(Opgesomde vermeldingen)
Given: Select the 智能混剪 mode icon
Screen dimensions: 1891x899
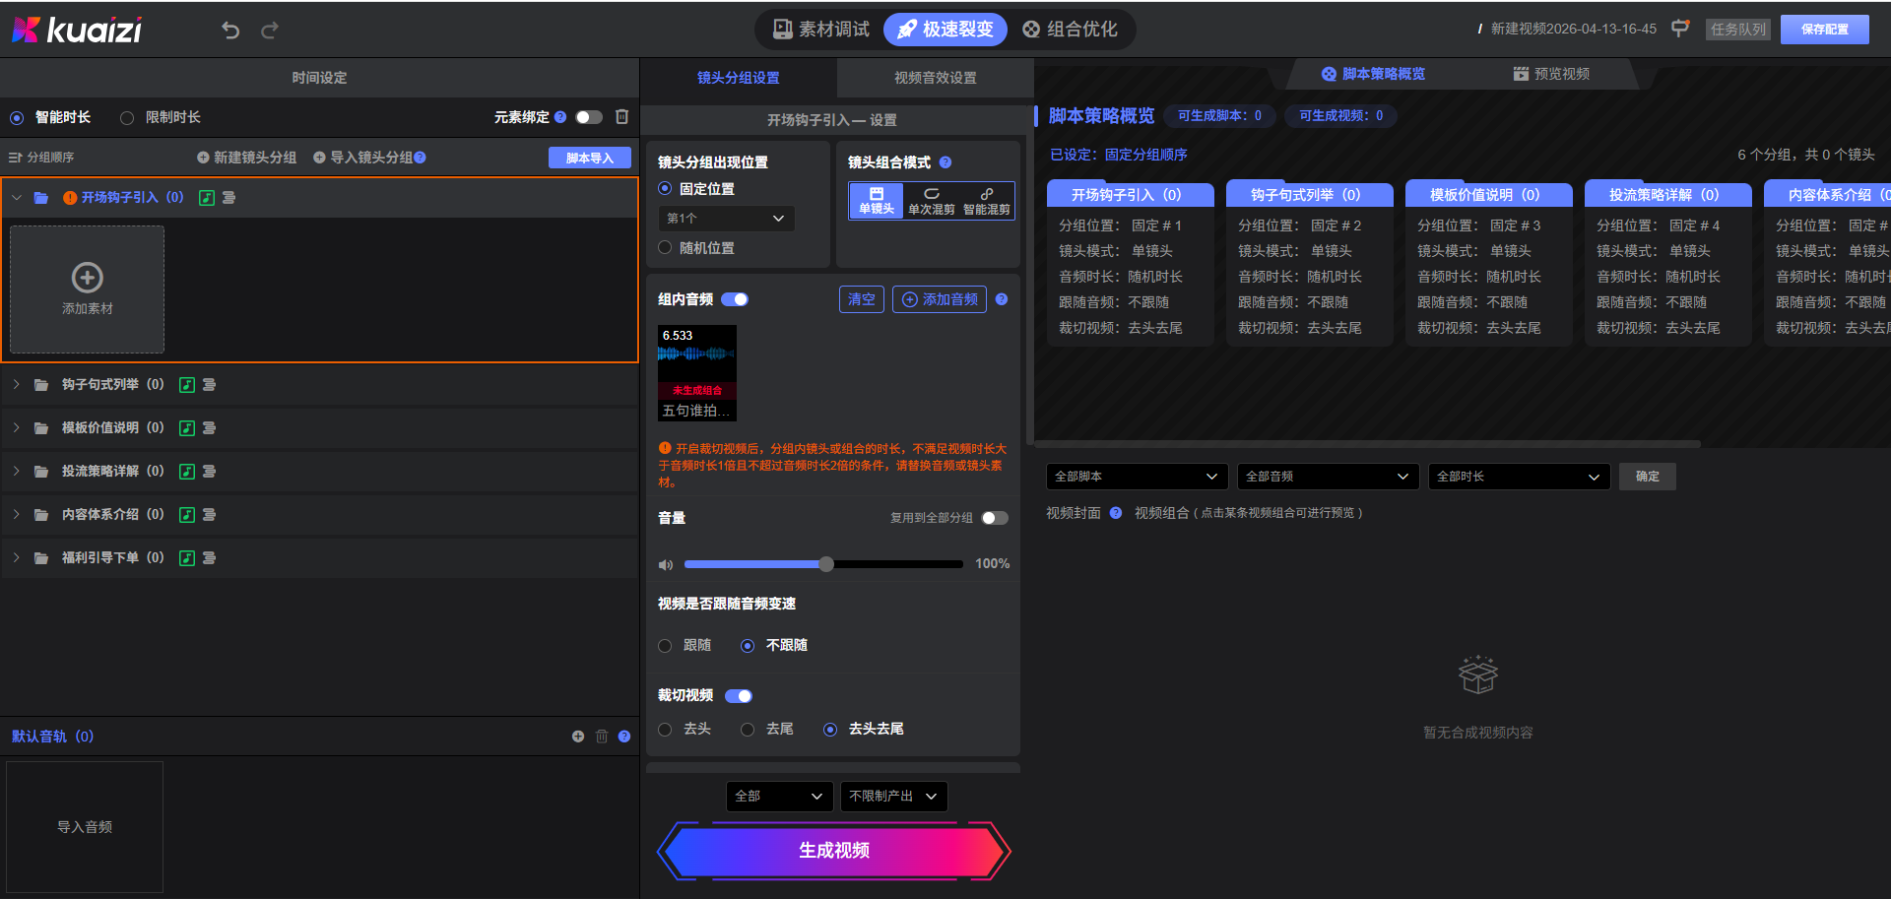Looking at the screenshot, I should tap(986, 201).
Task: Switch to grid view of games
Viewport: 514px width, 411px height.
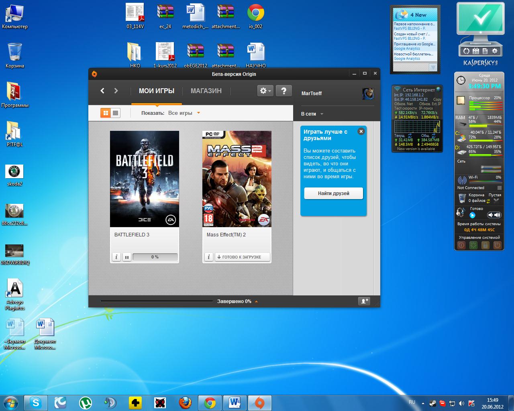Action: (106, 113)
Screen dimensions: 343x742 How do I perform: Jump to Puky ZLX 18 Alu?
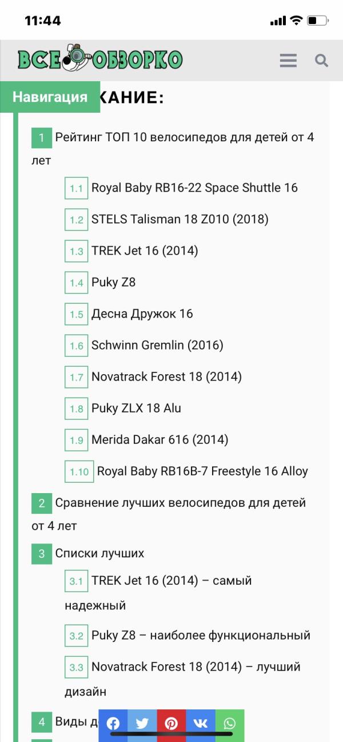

==

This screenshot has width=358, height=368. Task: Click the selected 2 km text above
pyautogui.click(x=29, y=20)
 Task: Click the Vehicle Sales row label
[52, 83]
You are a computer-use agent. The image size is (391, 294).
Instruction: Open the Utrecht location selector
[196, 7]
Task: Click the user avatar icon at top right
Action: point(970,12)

(Te maken opdracht)
Geef de regels als een JSON-lijst van strings, één string per regel en zonder lege regels: begin bij de regel met "Task: Switch to grid view of games" en stop na de regel met "Screen dimensions: 343x742". Laat de afbeeldingen weg uit je antwoord.

(Uitwerking oefening)
[
  "Task: Switch to grid view of games",
  "Viewport: 514px width, 411px height.",
  "Action: (106, 113)",
  "Screen dimensions: 343x742 How do I perform: Jump to Puky ZLX 18 Alu?"
]